Here’s the blog’s first look at the healthcare reform bill offered by Senate Finance Committee Chairman Max Baucus (D-MT), also known as The America’s Healthy Future Act of 2009. Legislators on both sides of the aisle seem dissatisfied with it, often a sign that it has a chance to find its way into law.

I’ve gone through 233-page bill and sought out key provisions related to diagnostic imaging. I’ll include the text of the bill for those sections and added what it might mean to imaging. In the coming days, I’ll follow up with how the general provisions of the bill (for example, general Medicare reimbursement provisions.) would be affected. In case you don’t speak Washington gobbledegook, the “Chairman’s Mark” means the new bill’s provisions.

Have a look and let us know what you think.

What the bill says on Advanced Diagnostic Imaging Services

Current Law

Under the Medicare fee schedule, some services have separate payments for the technical component and the professional component. For example, imaging procedures generally have two parts: the actual taking of the image (the technical component), and the interpretation of the image (the professional component). Medicare pays for each of these components separately when the technical component is furnished by one provider and the professional component by another. When both components are furnished by one provider, Medicare makes a single global payment that is equal to the sum of the payment for each of the components.

CMS‘s method for calculating the Medicare fee schedule reimbursement rate for advanced imaging services assumes that imaging machines are operated 25 hours per week, or 50 percent of the time that practices are open for business. Setting the equipment use factor at a lower — rather than at a higher—rate has led to higher payment for these services. Citing evidence showing that the utilization rate is 90 percent, rather than the 50 percent previously assumed, MedPAC is urging CMS to use the higher utilization rate in the calculation of fee schedule payments for advanced imaging services.  According to MedPAC and the Government Accountability Office (GAO), there are opportunities to improve the efficiency of the Medicare fee schedule. In 2005, MedPAC recommended reducing certain fees to account for efficiencies and savings from the technical preparation and supplies achieved when multiple imaging services are furnished sequentially on contiguous body parts during the same visit.

Starting January 1, 2006, physicians receive the full technical component fee for the highest paid imaging service in a visit, but technical component fees for additional imaging services are reduced by 25 percent.

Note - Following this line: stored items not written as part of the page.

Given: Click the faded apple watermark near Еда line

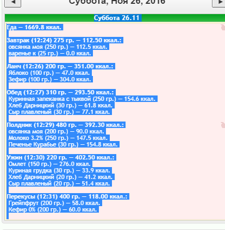Looking at the screenshot, I should pos(223,27).
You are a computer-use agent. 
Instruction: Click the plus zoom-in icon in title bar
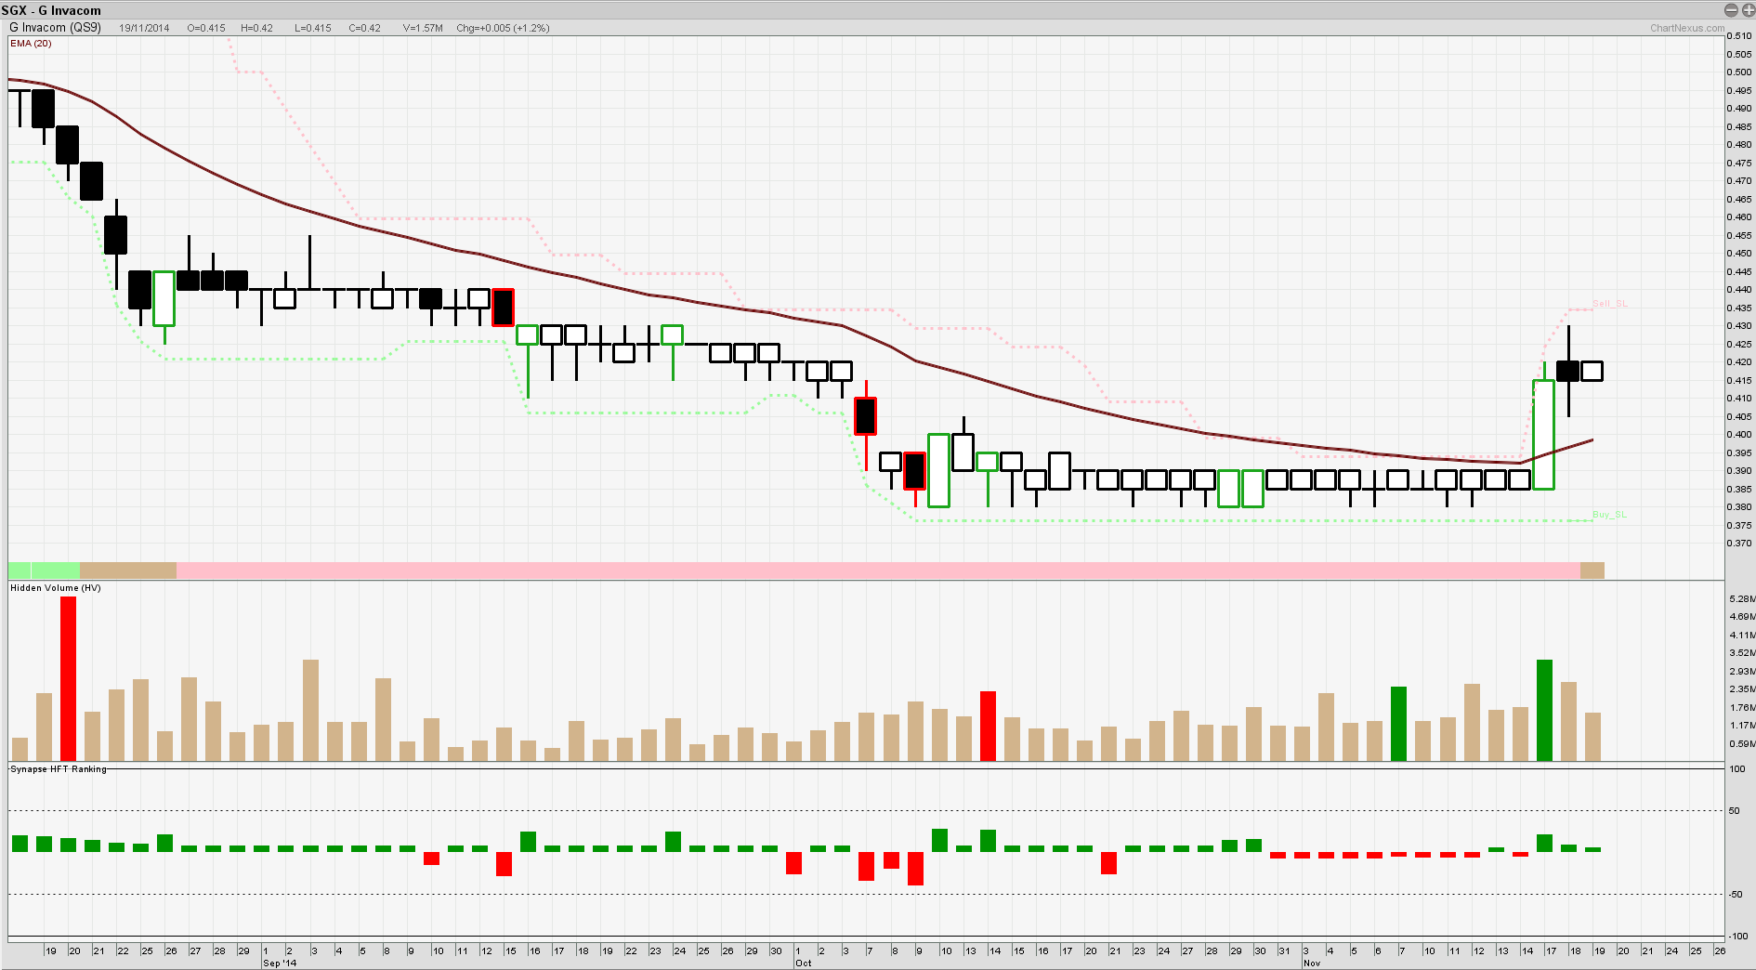(1747, 10)
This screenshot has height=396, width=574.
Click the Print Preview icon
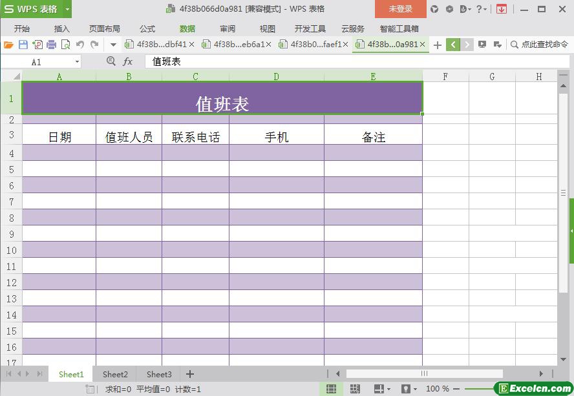[x=65, y=45]
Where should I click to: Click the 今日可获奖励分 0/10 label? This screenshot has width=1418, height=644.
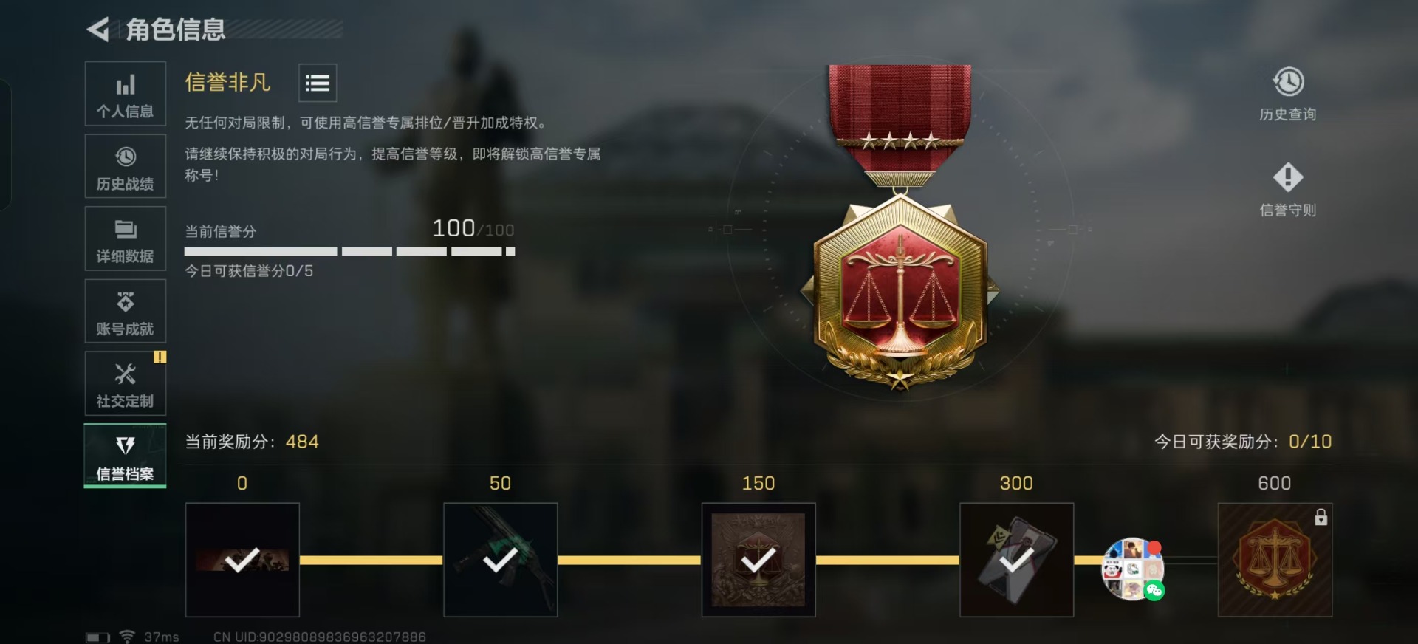click(x=1243, y=442)
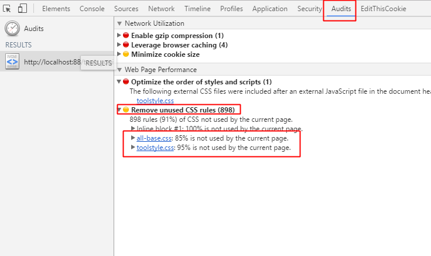Click the inspect element cursor icon
This screenshot has width=431, height=256.
pyautogui.click(x=8, y=9)
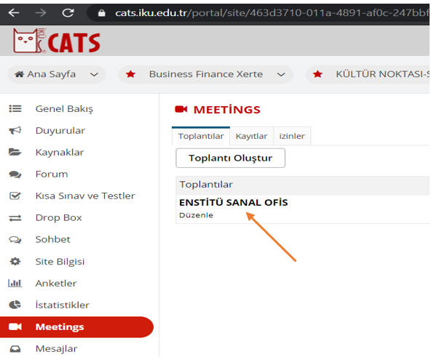Screen dimensions: 431x362
Task: Click the Duyurular megaphone icon
Action: pos(15,130)
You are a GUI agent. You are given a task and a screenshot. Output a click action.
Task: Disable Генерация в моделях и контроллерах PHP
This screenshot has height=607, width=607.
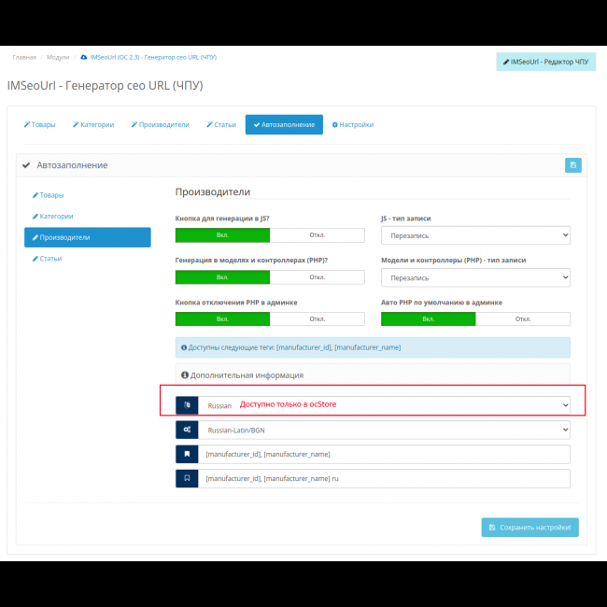pyautogui.click(x=317, y=277)

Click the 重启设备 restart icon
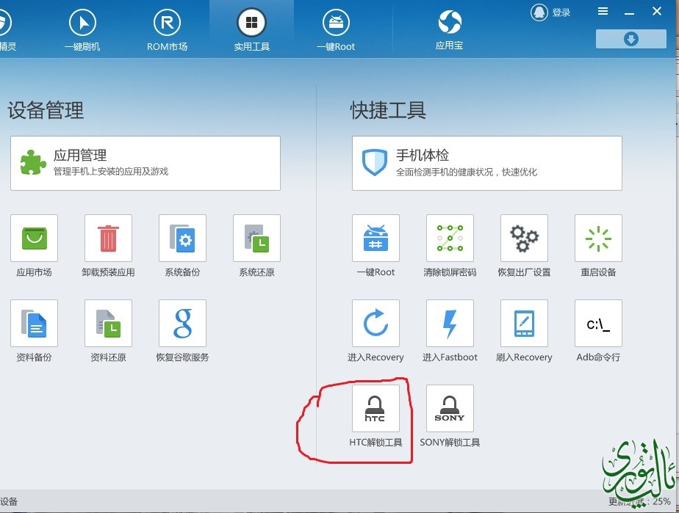tap(598, 239)
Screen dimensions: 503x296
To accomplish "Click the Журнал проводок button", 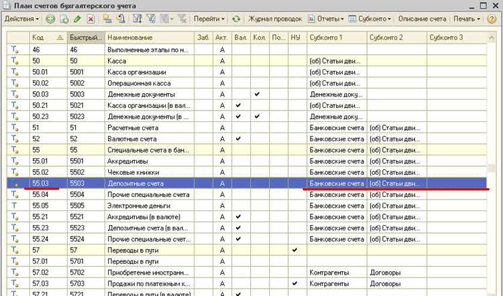I will tap(275, 19).
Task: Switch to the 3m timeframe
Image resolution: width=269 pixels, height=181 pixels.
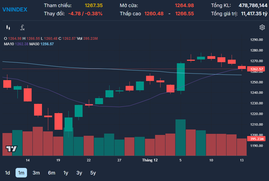Action: coord(36,173)
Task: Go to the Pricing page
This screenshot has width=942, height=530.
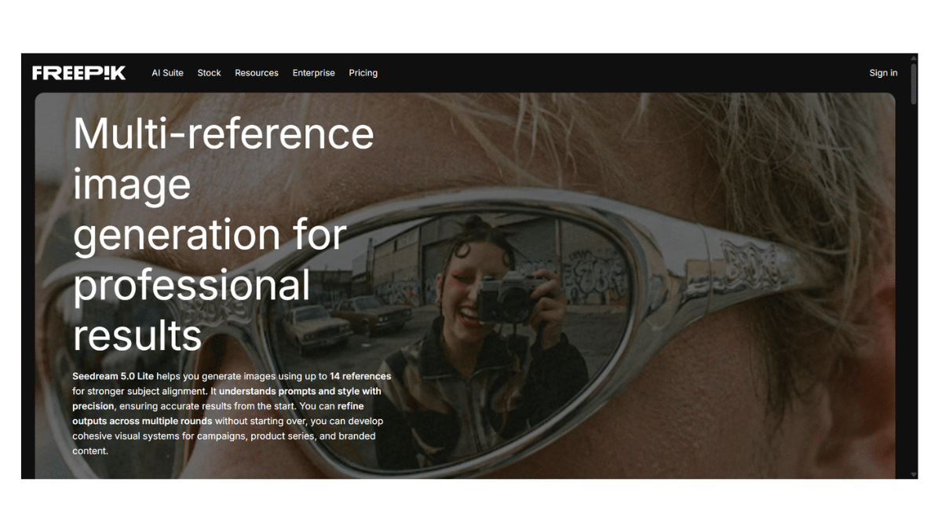Action: coord(363,73)

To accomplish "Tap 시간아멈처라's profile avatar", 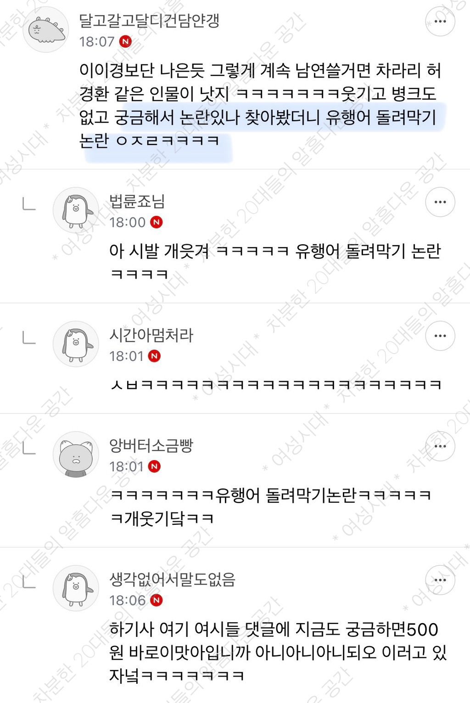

Chairman’s Mark The Chairman‘s Mark would increase the utilization rate assumption for calculating the payment for advanced imaging equipment from 50 percent to 65 percent for 2010 through 2013.  The rate would be further increased to 75 percent beginning in 2014.  The Secretary of HHS would be required to conduct a study by January 1, 2013 on the estimated impact of the utilization rate change on the following: (1) beneficiary access, including in rural areas; (2) utilization of advanced diagnostic imaging services; and (3) the estimated savings to the Medicare program over the period of 2010 through 2019.  In addition, the Chairman‘s Mark would increase the technical component payment reduction for sequential imaging services on contiguous body parts during the same visit from 25 percent to 50 percent.

What It Seems to Mean. The feared utilization rate change from the current 50% to the feared 90% would be reduced to 65% when the law would take effect. Then it would increase to 75% in 2014. That’s a loss to organized radiology, but less of a loss than it could have been.

Further, the bill would increase the technical component cut from 25% fo 50% for sequential imaging exams on contiguous body parts.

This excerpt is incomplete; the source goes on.